Deep Dive: G5C09
The correct answer is C: 33.3 microfarads. The capacitance of three 100-microfarad capacitors connected in series is 33.3 microfarads. 1/Ctotal = 1/100 + 1/100 + 1/100 = 3/100 = 0.03. Ctotal = 1/0.03 = 33.3 µF. For amateur radio operators, this is a basic series capacitance calculation. Understanding this helps when analyzing series capacitors.
Why Other Answers Are Wrong
Option A (0.33 microfarads): Incorrect. 0.33 µF is too low - that would be if capacitance was divided by 300, not 3. Calculation error. Option B (3.0 microfarads): Incorrect. 3.0 µF is too low - series capacitance is less than individual, but 100/3 = 33.3, not 3.0. Calculation error. Option D (300 microfarads): Incorrect. 300 µF is the sum (parallel), not series. Series capacitance is less than individual capacitors.
Exam Tip
Series capacitance: 1/C = 1/100 + 1/100 + 1/100 = 3/100 = 0.03, C = 1/0.03 = 33.3 µF. Think 'S'eries 'C'apacitors = 'S'um of 'R'eciprocals, then 'R'eciprocal. Use 1/Ctotal = 1/C1 + 1/C2 + 1/C3. Not 0.33 µF, not 3.0 µF, not 300 µF (sum) - just 33.3 µF.
Memory Aid
Series capacitance: 1/C = 3/100 = 0.03, C = 33.3 µF. Think 'S'eries 'C'apacitors = 'S'um of 'R'eciprocals. Use 1/Ctotal = 1/C1 + 1/C2 + 1/C3, then take reciprocal. Standard series calculation.
Real-World Example
Three capacitors in series: 100 µF each. 1/Ctotal = 1/100 + 1/100 + 1/100 = 3/100 = 0.03. Ctotal = 1/0.03 = 33.3 microfarads.
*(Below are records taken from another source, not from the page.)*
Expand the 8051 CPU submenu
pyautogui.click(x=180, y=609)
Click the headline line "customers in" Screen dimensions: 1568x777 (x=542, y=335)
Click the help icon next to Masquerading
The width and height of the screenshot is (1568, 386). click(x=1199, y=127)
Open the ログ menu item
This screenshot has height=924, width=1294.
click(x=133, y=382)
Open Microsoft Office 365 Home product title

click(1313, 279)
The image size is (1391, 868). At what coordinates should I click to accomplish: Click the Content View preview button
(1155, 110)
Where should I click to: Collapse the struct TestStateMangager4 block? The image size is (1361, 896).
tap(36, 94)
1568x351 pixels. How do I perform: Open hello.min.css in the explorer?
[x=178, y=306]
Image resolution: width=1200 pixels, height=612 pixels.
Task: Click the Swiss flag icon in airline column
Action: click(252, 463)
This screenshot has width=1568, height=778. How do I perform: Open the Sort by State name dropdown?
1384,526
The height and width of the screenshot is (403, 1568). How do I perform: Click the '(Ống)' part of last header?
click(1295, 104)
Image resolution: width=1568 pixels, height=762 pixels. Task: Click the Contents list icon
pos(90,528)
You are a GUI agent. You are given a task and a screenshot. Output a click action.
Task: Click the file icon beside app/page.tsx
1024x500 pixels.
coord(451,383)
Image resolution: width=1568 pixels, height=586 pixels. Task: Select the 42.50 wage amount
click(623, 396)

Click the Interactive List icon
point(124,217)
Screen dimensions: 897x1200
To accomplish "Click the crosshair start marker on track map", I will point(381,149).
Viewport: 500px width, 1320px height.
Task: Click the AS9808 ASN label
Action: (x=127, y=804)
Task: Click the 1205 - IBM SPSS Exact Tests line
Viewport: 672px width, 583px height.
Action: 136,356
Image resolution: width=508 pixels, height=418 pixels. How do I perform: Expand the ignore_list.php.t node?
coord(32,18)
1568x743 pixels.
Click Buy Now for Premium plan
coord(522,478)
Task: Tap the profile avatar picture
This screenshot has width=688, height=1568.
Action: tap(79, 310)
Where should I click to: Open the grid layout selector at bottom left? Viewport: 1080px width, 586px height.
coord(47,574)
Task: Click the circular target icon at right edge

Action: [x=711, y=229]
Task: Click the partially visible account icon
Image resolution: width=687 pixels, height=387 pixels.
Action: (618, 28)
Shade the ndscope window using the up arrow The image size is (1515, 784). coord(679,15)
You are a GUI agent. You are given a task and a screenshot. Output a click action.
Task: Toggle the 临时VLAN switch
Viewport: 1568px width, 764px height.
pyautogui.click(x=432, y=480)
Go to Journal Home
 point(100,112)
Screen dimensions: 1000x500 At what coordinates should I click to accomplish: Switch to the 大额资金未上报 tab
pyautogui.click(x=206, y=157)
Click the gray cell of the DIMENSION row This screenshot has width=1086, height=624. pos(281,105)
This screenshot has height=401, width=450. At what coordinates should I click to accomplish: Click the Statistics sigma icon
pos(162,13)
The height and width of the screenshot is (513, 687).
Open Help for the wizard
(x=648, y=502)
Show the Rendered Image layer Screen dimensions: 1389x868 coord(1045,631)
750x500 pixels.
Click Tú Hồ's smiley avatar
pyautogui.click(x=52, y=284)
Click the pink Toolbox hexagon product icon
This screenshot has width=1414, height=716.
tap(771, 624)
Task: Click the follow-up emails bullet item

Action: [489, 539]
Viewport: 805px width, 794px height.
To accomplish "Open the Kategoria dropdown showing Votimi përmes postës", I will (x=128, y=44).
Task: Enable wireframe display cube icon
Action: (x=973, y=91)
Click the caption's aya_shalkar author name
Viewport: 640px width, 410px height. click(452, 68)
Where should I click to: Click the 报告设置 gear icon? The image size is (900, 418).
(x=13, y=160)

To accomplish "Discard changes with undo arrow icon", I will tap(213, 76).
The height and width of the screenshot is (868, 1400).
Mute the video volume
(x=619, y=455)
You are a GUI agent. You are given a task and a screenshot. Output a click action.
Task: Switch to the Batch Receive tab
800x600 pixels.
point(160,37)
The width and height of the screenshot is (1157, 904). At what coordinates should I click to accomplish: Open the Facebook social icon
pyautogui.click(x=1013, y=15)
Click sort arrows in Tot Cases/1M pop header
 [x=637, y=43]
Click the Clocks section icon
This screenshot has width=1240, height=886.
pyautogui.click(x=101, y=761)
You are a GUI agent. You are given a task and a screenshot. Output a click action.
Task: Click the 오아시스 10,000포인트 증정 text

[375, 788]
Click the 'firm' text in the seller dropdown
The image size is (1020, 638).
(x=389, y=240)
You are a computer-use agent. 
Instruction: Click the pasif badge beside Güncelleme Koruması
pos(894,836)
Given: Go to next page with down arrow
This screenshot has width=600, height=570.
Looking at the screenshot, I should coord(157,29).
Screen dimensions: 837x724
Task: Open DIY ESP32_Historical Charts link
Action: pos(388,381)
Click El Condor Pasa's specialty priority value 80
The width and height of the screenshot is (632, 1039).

Series capacitance is less than individual capacitors (33.3 < 100).
Source & Coverage
Question Pool: 2023-2027 Question Pool
Subelement: G5C
Reference: 2023-2027 Question Pool · G5 - Electrical Principles
Key Concepts
Verified Content
Question from the official FCC General Class pool. Explanation reviewed by licensed amateur radio operators and mapped to the G5C topic.